Camera ready by pjhartout · Pull Request #48 · BorgwardtLab/polygraph-benchmark

pjhartout · 2026-03-05T15:10:42Z

Set of improvements for the camera-ready version

- Makefile with targets for running table/figure generation - README with usage instructions and data download link - requirements.txt with dependencies - download_data.py script for fetching pre-generated graphs

- generate_benchmark_tables.py: Standard PGD metrics with VUN - generate_mmd_tables.py: Gaussian TV and RBF MMD metrics Both scripts use the polygraph-benchmark API: - StandardPGDInterval for PGD computation - GaussianTVMMD2BenchmarkInterval/RBFMMD2BenchmarkInterval for MMD - Proper graph format conversion for DIGRESS tensor outputs

Computes PGD metrics using Logistic Regression classifier instead of TabPFN, with standard descriptors (orbit counts, degree, spectral, clustering, GIN). Uses PolyGraphDiscrepancyInterval with sklearn LogisticRegression for classifier-based evaluation.

Compares standard PGD (max over individual descriptors) vs concatenated PGD (all descriptors combined into single feature vector). Features: - ConcatenatedDescriptor class with PCA dimensionality reduction - Handles TabPFN 500-feature limit via PCA to 100 components - Uses LogisticRegression for concatenated features - Optimized subset mode for faster testing

- generate_model_quality_figures.py: Training/denoising curves - generate_perturbation_figures.py: Metric sensitivity to edge perturbations - generate_phase_plot.py: PGD vs VUN training dynamics - generate_subsampling_figures.py: Bias-variance tradeoff analysis All scripts use StandardPGDInterval from polygraph-benchmark API. Phase plot gracefully handles missing VUN values (requires graph_tool).

Rename [project] to [workspace] per updated pixi schema and correct the pypi-dependencies package name from polygraph to polygraph-benchmark.

Move the expected data path from polygraph_graphs/ to data/polygraph_graphs/ to keep generated data under the gitignored data/ directory.

Documentation is consolidated into the main README and dependencies are managed through pyproject.toml extras.

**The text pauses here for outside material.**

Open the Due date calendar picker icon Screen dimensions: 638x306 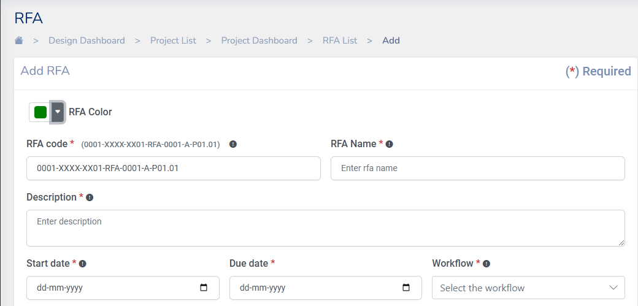tap(406, 288)
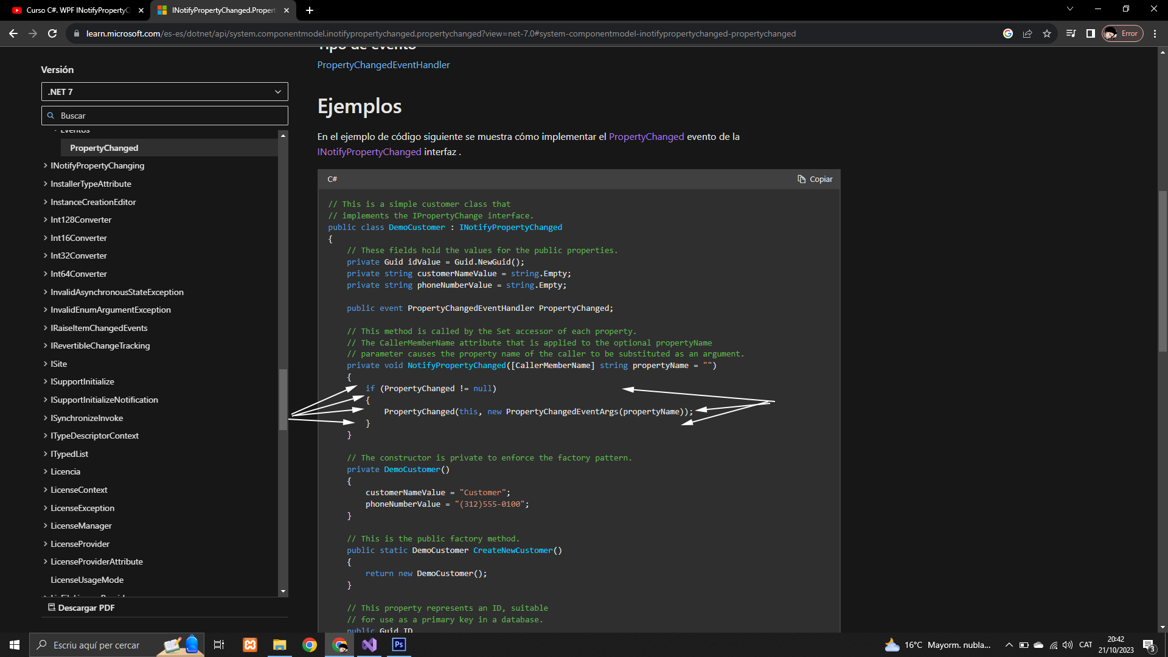This screenshot has width=1168, height=657.
Task: Open Chrome three-dot menu
Action: 1155,33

Add submitit-based cluster module for distributing reproducibility workloads across SLURM nodes. Includes YAML-configurable job parameters, job metadata tracking, and result collection helpers. - cluster.py: shared wrapper with SlurmConfig, submit_jobs, collect_results - configs/: default CPU and GPU SLURM configurations - pyproject.toml: new [cluster] optional dependency group (submitit, pyyaml)

Add --slurm-config, --local, and --collect CLI options to all four table generation scripts for distributing computation across SLURM nodes. Each script gains a standalone task function suitable for submitit, result reshaping helpers, and three execution modes (local, submit, collect). Also updates DATA_DIR paths and adds tables-submit/tables-collect Make targets.

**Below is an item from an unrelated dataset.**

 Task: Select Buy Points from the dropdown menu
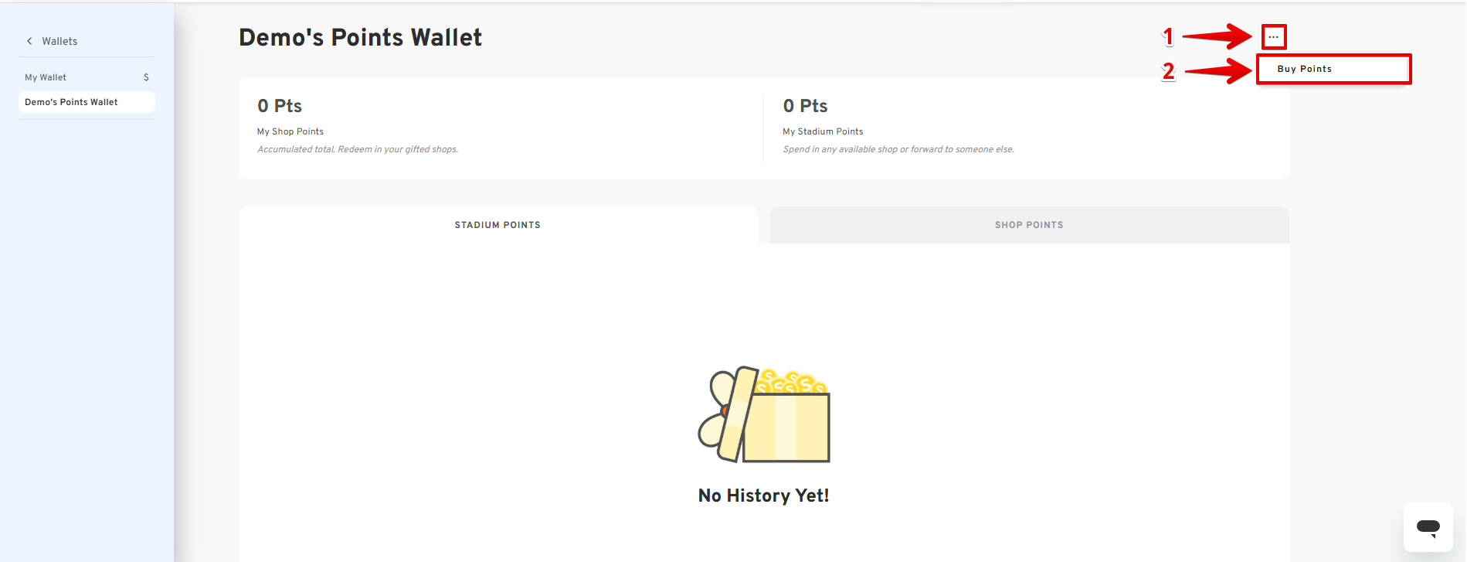tap(1304, 69)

Document the full reproducibility workflow including data download, script overview, Make targets, hardware requirements, SLURM cluster submission, and troubleshooting tips.

Include LaTeX tables and PDF figures produced by the reproducibility scripts so reviewers can verify outputs without re-running computation.

- Replace monolithic generate_*.py scripts with modular 01-08 experiment directories, each with compute.py, plot.py, and/or format.py - Add Hydra configs for all experiments with SLURM launcher support - Fix sparse feature OOM in GKLR (Bug 12), package name in graph_storage, TabPFN CPU limit workaround, and stale cache issues - Add kernel logistic regression module and async results I/O utility - Regenerate all tables with correct PGD values, subscores, and GKLR graph kernel metrics (PM/SP/WL) - Regenerate all figures including new subsampling, perturbation, model quality, and phase plot visualizations - Include all JSON result files for full reproducibility

Ensure consistent float64 dtype in kernel diagonal computation and normalization to prevent precision issues with sparse matrix outputs.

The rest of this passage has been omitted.